“Yes, I remember now that Rose spoke of some distant family connection,” she said carelessly to Miss Merivale. “How very good of you to acknowledge it, dear Miss Merivale! Some people wouldn’t, I know. They think poor relations should be kept out of sight as much as possible. But Miss Sampson is hardly to be called a relation, is she? I forget the exact link between you, though Rose told me.”
“She is related to poor Cousin Lydia’s second husband,” Rose said, as Miss Merivale did not answer. “He and his little girl were lost in the bush, weren’t they, Aunt Lucy?”
“Yes, dear,” said Miss Merivale in a low voice. Her face had become very white.
“If she had lived, we might never have come to Woodcote,” Rose went on, her glance resting lovingly on the old house, which had just come into sight. “How strange it seems to think of that! How old was she, Aunt Lucy? It is only lately I have thought of her at all.”
“She was about two years old, dear,” Miss Merivale answered in the same low voice. Pauline, who was watching her in some wonder, could see that she was profoundly agitated.
“Then she would have been about twenty now,” Rose went on, not noticing her aunt’s disinclination to talk of her niece. “How old is Miss Sampson, Aunt Lucy? I wonder if they ever saw each other.”
“She is nearly twenty; I remember Clare telling me so,” said Pauline, answering for Miss Merivale. “But she looks much older. It is the kind of life she has lived, I suppose.”
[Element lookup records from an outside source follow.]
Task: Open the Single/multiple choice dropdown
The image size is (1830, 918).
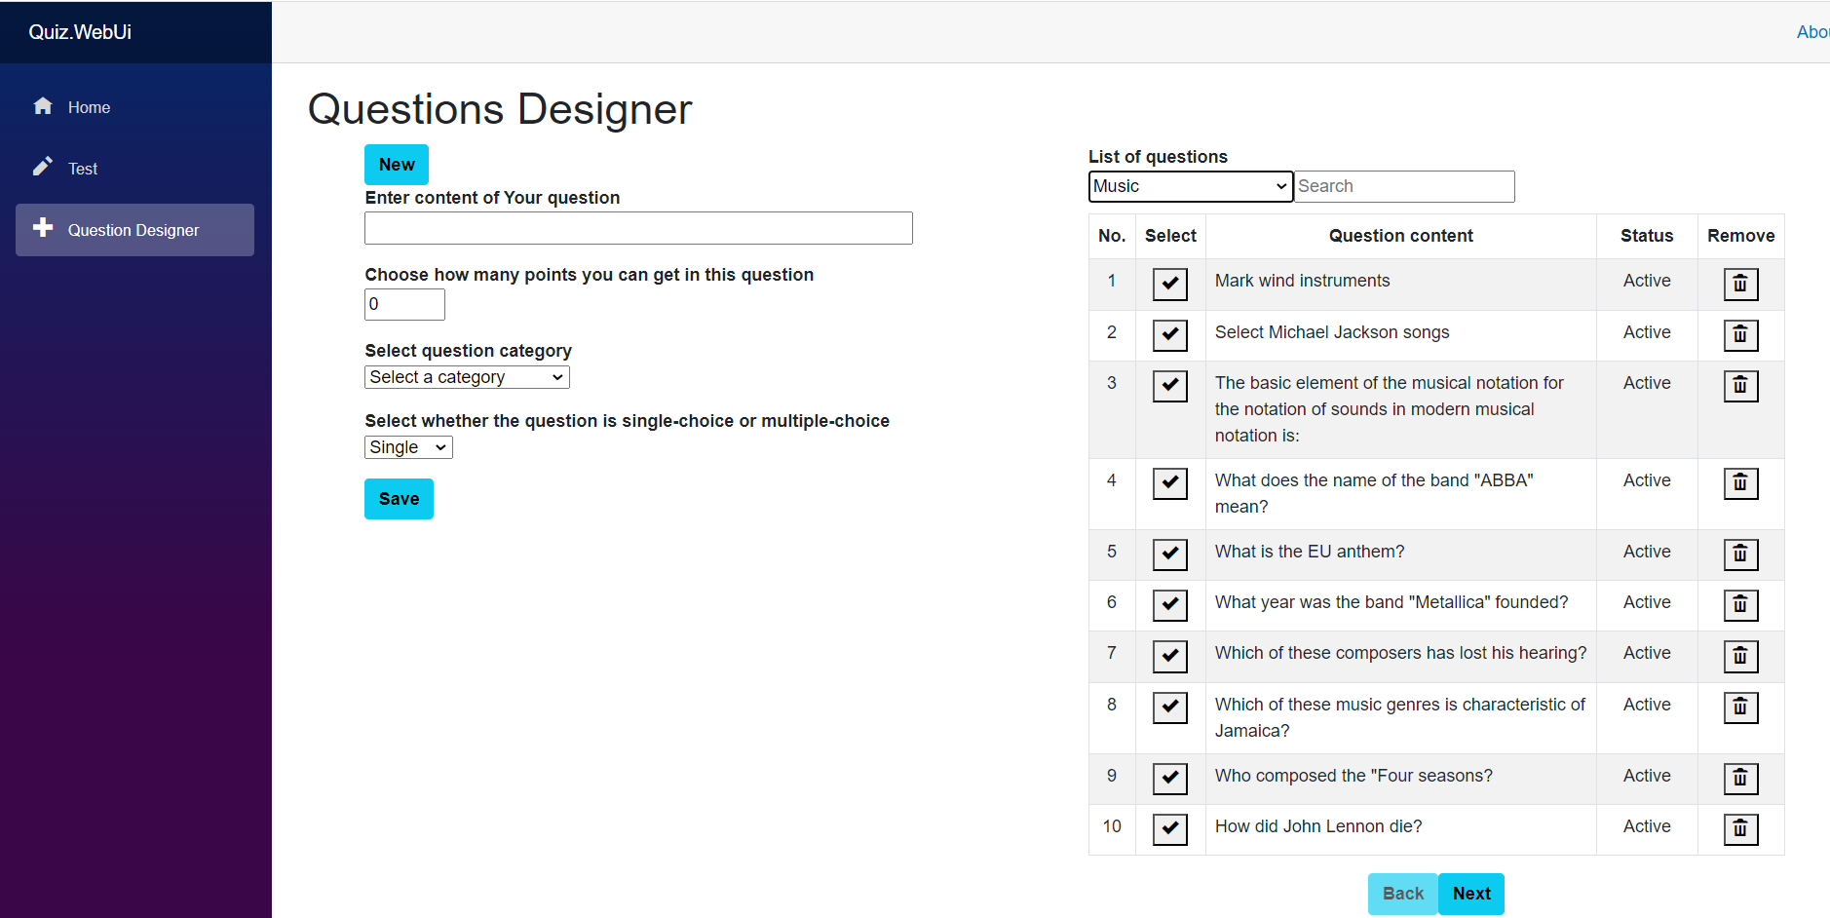Action: tap(408, 447)
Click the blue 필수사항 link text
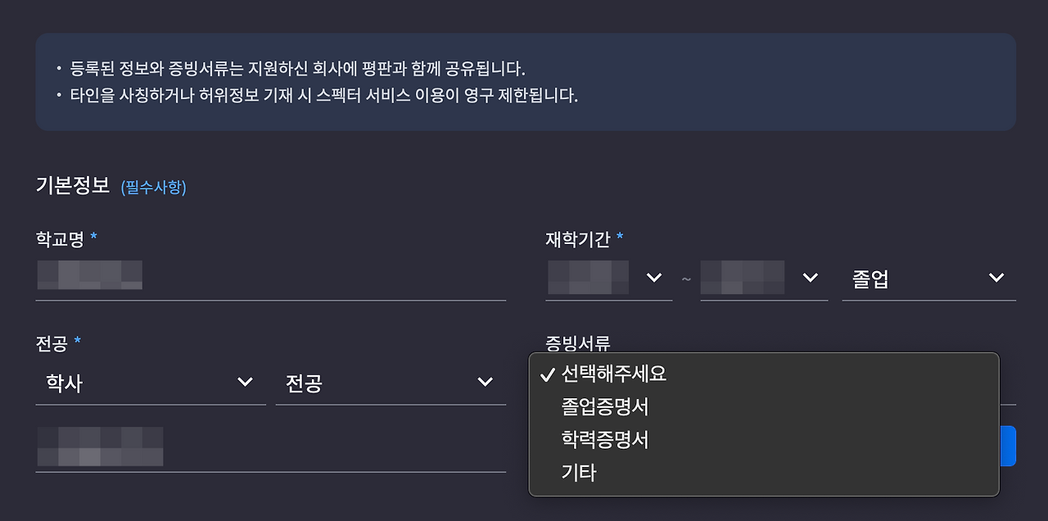The image size is (1048, 521). 153,188
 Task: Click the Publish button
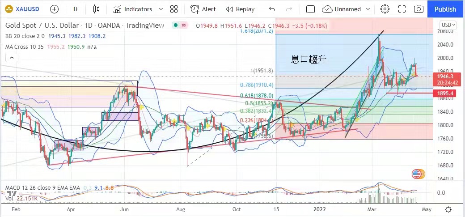[x=445, y=9]
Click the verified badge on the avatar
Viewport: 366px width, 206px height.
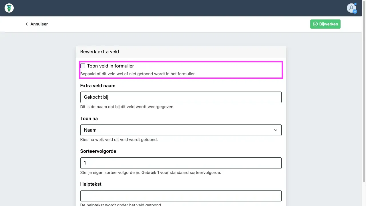coord(355,12)
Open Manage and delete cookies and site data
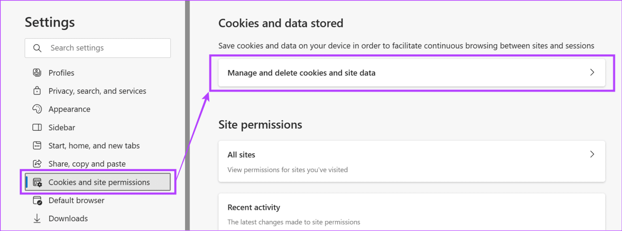This screenshot has width=622, height=231. [301, 73]
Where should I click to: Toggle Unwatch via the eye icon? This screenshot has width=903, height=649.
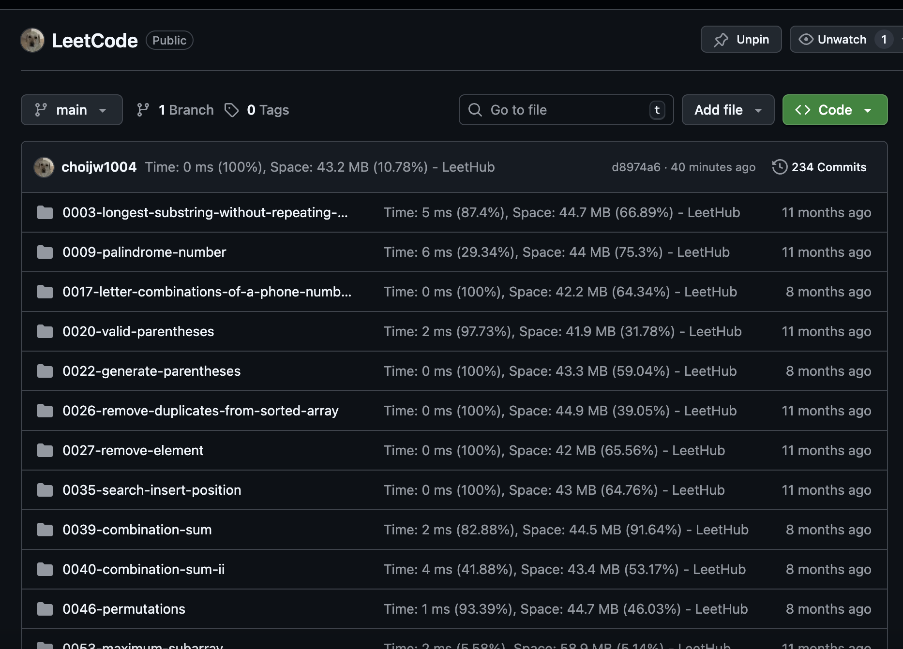[806, 39]
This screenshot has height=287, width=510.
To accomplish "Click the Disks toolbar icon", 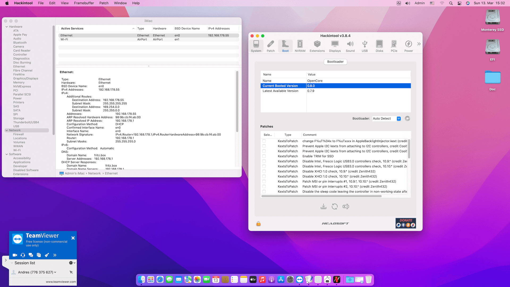I will [379, 46].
Rose was intent on turning the curve of the drive in a masterly manner, and did not answer this. And Pauline, after another glance at Miss Merivale’s face, was silent about Rhoda. It was plain to her that, for some reason or another, the subject was intensely painful to Miss Merivale.
Rhoda came shyly across the hall as they entered. She had on a new brown dress that Miss Merivale had given her. It was brown cashmere, made very simply, but it was a prettier dress than Pauline had ever seen her wearing, and she stared undisguisedly at her as they shook hands.
“I hardly knew you, Miss Sampson,” she said. “How very well you are looking! But you must be having quite a holiday.”